**WHAT TO DO**:
Repeat nothing but the lines below running from the one containing "Where should I click to: Click the timecode" to the one containing "Task: Select the Source Netmask: 32 line". Keep both end lines.

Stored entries
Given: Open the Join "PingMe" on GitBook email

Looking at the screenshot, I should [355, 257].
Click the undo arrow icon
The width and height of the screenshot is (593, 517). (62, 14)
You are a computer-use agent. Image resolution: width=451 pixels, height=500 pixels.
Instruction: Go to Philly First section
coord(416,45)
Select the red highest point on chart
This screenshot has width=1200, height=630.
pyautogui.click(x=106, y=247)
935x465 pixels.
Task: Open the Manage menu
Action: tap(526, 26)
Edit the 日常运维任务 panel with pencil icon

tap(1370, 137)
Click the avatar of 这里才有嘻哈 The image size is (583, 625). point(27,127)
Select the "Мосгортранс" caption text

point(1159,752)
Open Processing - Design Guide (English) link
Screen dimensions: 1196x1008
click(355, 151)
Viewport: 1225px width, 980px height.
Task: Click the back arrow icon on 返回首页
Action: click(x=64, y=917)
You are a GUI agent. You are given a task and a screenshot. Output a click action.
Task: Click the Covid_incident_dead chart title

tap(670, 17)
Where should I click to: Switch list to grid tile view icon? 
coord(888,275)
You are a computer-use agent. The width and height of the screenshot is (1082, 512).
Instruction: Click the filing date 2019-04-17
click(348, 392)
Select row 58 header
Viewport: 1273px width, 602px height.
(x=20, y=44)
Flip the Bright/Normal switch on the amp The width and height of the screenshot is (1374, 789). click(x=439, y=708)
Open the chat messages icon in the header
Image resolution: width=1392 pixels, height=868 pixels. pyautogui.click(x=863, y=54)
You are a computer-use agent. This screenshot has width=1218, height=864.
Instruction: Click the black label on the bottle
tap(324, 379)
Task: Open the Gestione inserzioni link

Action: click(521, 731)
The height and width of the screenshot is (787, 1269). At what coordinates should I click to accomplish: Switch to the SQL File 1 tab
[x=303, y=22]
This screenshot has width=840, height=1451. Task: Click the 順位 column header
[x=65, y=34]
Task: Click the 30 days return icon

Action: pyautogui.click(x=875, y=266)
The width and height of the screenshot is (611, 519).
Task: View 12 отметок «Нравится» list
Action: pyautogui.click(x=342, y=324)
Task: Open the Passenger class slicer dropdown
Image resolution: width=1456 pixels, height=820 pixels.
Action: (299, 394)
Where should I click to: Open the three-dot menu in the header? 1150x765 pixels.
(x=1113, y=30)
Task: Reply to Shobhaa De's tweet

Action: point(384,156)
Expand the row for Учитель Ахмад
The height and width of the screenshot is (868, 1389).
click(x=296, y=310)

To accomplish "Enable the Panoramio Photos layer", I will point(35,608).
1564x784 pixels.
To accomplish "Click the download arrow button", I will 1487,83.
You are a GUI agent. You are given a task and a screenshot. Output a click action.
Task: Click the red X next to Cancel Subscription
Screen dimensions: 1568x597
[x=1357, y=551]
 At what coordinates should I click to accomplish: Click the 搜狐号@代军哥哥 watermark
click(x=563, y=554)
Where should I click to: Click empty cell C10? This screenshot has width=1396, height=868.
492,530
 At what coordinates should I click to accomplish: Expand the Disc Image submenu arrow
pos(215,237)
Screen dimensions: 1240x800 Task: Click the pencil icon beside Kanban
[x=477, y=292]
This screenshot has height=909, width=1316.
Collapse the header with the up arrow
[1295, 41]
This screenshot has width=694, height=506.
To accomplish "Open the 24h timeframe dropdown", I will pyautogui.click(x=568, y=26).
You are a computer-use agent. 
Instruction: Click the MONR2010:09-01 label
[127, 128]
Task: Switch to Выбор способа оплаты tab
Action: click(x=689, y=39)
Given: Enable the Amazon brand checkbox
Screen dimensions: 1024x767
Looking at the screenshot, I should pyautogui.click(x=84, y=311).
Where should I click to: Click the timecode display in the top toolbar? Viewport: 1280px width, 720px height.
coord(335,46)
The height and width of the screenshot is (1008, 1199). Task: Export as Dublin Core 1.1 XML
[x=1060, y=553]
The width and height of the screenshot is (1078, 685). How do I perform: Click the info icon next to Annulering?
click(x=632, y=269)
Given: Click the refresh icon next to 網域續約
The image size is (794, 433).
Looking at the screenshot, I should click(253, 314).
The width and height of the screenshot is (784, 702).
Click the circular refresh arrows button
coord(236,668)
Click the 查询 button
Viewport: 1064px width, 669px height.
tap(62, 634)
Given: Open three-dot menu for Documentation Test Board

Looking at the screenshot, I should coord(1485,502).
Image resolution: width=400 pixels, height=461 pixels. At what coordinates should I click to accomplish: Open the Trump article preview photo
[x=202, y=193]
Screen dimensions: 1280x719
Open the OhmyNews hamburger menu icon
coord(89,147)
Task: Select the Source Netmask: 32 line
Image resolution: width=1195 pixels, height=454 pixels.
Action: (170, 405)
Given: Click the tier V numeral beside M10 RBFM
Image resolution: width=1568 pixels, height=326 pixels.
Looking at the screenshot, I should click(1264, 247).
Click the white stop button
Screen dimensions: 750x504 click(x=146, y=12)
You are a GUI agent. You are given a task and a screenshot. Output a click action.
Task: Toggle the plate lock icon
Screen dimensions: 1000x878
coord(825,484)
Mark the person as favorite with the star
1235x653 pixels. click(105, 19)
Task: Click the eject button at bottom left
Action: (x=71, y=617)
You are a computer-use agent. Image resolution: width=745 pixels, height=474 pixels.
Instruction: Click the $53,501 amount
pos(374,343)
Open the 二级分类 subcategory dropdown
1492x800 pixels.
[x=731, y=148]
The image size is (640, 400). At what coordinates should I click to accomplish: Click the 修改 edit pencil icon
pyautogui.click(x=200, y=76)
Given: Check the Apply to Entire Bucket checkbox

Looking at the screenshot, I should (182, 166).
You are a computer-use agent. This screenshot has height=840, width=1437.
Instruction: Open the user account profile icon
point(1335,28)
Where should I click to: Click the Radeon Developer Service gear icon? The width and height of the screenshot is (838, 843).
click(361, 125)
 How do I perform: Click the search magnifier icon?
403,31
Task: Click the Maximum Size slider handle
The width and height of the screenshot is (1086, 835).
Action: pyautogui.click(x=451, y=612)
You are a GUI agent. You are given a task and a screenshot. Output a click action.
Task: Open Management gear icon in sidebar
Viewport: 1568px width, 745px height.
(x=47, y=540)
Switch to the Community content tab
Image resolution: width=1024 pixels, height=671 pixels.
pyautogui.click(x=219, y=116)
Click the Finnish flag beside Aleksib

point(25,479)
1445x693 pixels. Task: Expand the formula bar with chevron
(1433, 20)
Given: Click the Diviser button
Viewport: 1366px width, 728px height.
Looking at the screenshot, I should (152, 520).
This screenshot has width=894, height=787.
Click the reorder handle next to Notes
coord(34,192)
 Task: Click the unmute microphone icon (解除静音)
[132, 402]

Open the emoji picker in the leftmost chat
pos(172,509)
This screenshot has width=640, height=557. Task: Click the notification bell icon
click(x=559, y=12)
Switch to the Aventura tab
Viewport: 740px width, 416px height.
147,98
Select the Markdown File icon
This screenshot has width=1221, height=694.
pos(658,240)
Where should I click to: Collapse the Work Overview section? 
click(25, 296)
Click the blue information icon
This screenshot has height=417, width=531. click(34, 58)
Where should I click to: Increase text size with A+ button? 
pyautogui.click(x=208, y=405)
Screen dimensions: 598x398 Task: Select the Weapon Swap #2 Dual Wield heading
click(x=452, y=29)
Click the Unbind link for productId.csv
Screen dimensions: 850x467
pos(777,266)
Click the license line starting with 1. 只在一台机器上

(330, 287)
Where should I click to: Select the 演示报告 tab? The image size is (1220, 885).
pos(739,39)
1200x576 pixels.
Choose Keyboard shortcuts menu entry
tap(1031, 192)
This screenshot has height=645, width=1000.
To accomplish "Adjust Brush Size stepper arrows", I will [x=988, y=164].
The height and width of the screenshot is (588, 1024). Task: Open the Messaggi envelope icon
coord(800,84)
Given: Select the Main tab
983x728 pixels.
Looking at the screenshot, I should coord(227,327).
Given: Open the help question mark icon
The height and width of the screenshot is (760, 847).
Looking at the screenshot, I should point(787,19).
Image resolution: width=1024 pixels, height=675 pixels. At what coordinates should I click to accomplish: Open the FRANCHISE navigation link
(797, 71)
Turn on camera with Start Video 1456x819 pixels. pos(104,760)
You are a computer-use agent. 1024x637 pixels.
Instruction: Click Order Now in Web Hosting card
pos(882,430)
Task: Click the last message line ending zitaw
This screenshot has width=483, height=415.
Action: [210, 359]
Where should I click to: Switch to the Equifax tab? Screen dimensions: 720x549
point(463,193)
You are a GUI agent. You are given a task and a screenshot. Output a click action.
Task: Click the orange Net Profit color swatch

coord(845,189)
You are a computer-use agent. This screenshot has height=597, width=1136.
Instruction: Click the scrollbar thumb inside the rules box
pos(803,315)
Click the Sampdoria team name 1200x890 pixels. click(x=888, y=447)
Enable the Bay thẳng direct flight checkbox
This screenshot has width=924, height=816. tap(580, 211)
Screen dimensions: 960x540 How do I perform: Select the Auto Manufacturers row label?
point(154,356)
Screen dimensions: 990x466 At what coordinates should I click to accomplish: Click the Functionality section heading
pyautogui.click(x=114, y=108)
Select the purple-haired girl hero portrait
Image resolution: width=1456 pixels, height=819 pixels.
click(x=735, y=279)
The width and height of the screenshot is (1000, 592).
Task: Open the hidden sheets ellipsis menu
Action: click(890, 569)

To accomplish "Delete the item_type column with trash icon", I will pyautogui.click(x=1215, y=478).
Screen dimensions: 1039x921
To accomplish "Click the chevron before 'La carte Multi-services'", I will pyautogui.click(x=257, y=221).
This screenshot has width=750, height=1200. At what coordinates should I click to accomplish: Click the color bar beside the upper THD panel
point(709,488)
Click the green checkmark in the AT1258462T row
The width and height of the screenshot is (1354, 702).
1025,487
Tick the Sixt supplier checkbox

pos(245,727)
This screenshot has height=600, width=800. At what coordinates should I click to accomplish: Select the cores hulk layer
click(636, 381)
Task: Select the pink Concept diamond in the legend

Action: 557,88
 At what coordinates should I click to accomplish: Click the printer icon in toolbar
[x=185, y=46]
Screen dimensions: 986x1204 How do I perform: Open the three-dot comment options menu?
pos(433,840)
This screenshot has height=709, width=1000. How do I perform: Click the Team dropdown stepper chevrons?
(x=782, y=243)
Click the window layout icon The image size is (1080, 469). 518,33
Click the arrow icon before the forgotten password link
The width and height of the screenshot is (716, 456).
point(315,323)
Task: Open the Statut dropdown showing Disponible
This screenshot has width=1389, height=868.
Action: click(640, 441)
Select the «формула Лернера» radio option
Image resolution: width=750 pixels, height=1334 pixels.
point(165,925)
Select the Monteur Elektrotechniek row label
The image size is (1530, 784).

**SOLUTION TO THE PROBLEM**:
Where should I click to: Click the timecode display in the top toolbar? Viewport: 1280px width, 720px height.
coord(335,46)
The height and width of the screenshot is (1008, 1199). Task: Export as Dublin Core 1.1 XML
[x=1060, y=553]
The width and height of the screenshot is (1078, 685). How do I perform: Click the info icon next to Annulering?
click(x=632, y=269)
Given: Click the refresh icon next to 網域續約
The image size is (794, 433).
Looking at the screenshot, I should click(253, 314).
The width and height of the screenshot is (784, 702).
Click the circular refresh arrows button
coord(236,668)
Click the 查询 button
Viewport: 1064px width, 669px height.
tap(62, 634)
Given: Open three-dot menu for Documentation Test Board

Looking at the screenshot, I should coord(1485,502).
Image resolution: width=400 pixels, height=461 pixels. At what coordinates should I click to accomplish: Open the Trump article preview photo
[x=202, y=193]
Screen dimensions: 1280x719
Open the OhmyNews hamburger menu icon
coord(89,147)
Task: Select the Source Netmask: 32 line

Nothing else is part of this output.